卫城洲身子往前倾去,右手撑着桌子,食指与拇指摩挲着下颚线轮廓,阴沉沉的眸子里闪过深思。
“我花开尽百花杀?”他左手在桌面轻轻叩击,嗤的一声,像是想到什么好笑的事,闷闷笑出声。
这个女人野心倒是大得很,就是不知道能凭借自己的聪明才智,在他手里多活几天。
不管秦九是不是真的药王谷弟子,能否真的治好他身上的寒毒,他都没有留她活在世上的打算。
杀不杀她,只是时间早晚的问题。
可到后来真的要动手时,他的心已经不听自己使唤。
宫女感受到屋内诡异的气氛,连头都不敢抬一下,听到一声冰冷的“下去”,她才如临大赦行礼退下。
卫城洲原是想看看秦九究竟有多少能力,才故意将她放在众人眼刀子底下。
不曾想这才没几天,她就高调的得罪了皇后和娴妃两人。
御书房空留他一人,俊美却阴郁的男人提笔在纸上游走,赫然是秦九在御花园里吟诵的那首诗。

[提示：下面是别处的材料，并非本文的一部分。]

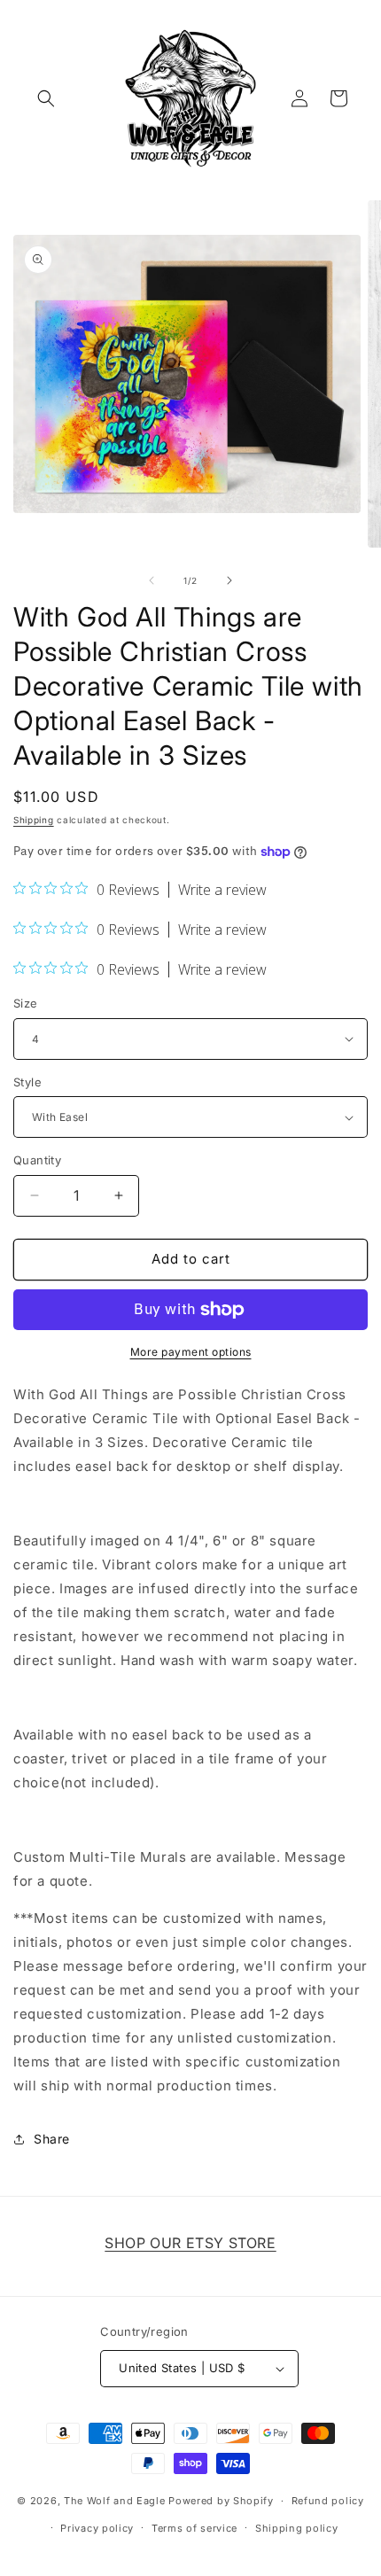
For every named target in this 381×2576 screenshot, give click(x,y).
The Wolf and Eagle (115, 2500)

只那“杀”字,写得格外用劲,字的每一道收笔,都带着无尽锋芒。
没过多久,就有侍卫前来禀报。
“启禀陛下,玉景宫传来消息,娴妃娘娘回宫后突发恶疾。”
说到这,侍卫犹豫了一下,强忍着笑意。
“娘娘崩屁不止,面生红疹,似是中毒。”
卫城洲手里拿着的笔一顿,墨点落在纸上晕开,他眼里带着几许趣味。
冯月茹刚离开御花园不久,就出了这等事,是谁做的不言而喻。
“今夜宣秦妃侍寝。”他扔掉手中玉笔。